Sat here and ate a breakfast burrito while I distracted myself by reading celebrity blogs.  Some were funny.  Some weren’t.  Most of them might have made me feel ancient – I don’t seem to know who any “famous” people are any more – if I was not also simultaneously aware that our culture churns out “celebrities” at lightspeed and so me not knowing is not indicative of any particular lack on my end.

And then I came here, and realized it was high time to write this post.

Is your time online anything like what I just represented here?  For me it wasn’t always this way.  It used to be – at some point in the distant past – that the internet was an elective practice in my life, something I chose to do in the same way that I chose to craft with polymer clay or write poetry.  I could go online, find something I was looking for, do some reading, and then scamper back off.  I used it; it was a tool.

But months ago I realized that my online presence  was starting to use me.  I have notifications turned off on my phone, but the internet was at my fingertips 24-7 regardless.  It was where my spare time went.  If I couldn’t fill a minute, I turned to the screen: I checked email, I read blogs, I visited websites, perused news articles.

I found that it was starting to affect my mood.

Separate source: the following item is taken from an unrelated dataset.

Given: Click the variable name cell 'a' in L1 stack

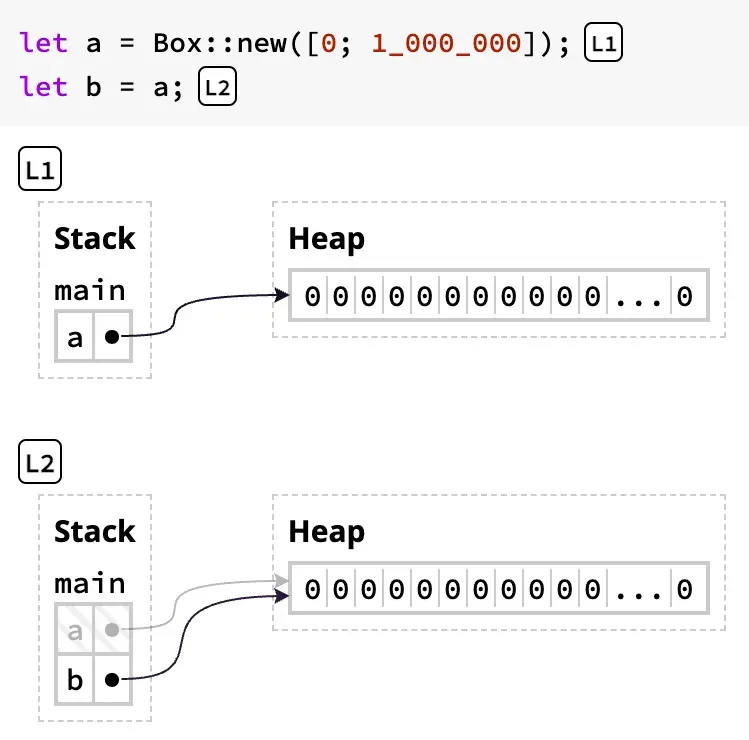Looking at the screenshot, I should pyautogui.click(x=75, y=338).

Something about the deluge of headlines and bad news brought me down, and yet I couldn’t keep myself from consuming it.  (I have a voracious reading problem.  Sue me.)  Refreshing my inbox every five minutes kept me on edge.  Even “Christian internet” was wearing me out: some days even the most well-meaning blogs seemed like a constant stream of critical/analytical pieces that eroded my mood, or flat-out bad opinions I couldn’t muster the energy to address even if I wanted to.  Devotionals or praise blogs I subscribed to lambasted me with ads, supplemental materials, encouragements to do more and be more.

So I left.  I don’t mean to say anything as noble as that I took a sabbatical from being online or that I started fasting from the internet.  I didn’t.  But I changed my use and I made it my intention to master it, rather than let it master me.  Now I “free browse” in the mornings before breakfast – and then, when I’m done, I try to make it a point to hop online only when I consciously need/want to do so to see something in particular.  I limit the amount of times I check my email per day.  If I need to fill time, I knit or craft or read or play video games.

My mood has improved.  My life has 40% less handwringing.  I spend more time with God, and doing other fun things.  I find I have a greater awareness generally of what I’m doing each day, since the Internet can lend itself to mindlessness.  When I do read things, I’m able to really chew on them and address them in the way I like.  And when I am on the internet, I’m usually enjoying it because my time there is purposeful and mindful.

It’s not that being online is bad (I say, as I write my blog post online).  But I do think that the internet, as many other things, can become a problem for believers: it can influence our moods, overwhelm our time, and distract.  Nor is “Christian internet” exempt: it can sow division, create grumbling, draw our attention away from larger issues, spread falsehoods, become an idol, and create a false understanding of the world.

Maybe you’re fine with your internet use.  Or maybe, like me a few months ago, you find yourself getting grouchy online with knowing quite why. Maybe you’re just tired of being online.  If that’s the case, consider this blog post your permission to walk away – even if just for today.  You don’t have to be there.  The headlines and information will all be there later.  You’ll get to the emails eventually.  You won’t miss anything except maybe a headache and some drama.

It’ll be worth it.

 

2 thoughts on “This Is Your Permission To Walk Away For Today.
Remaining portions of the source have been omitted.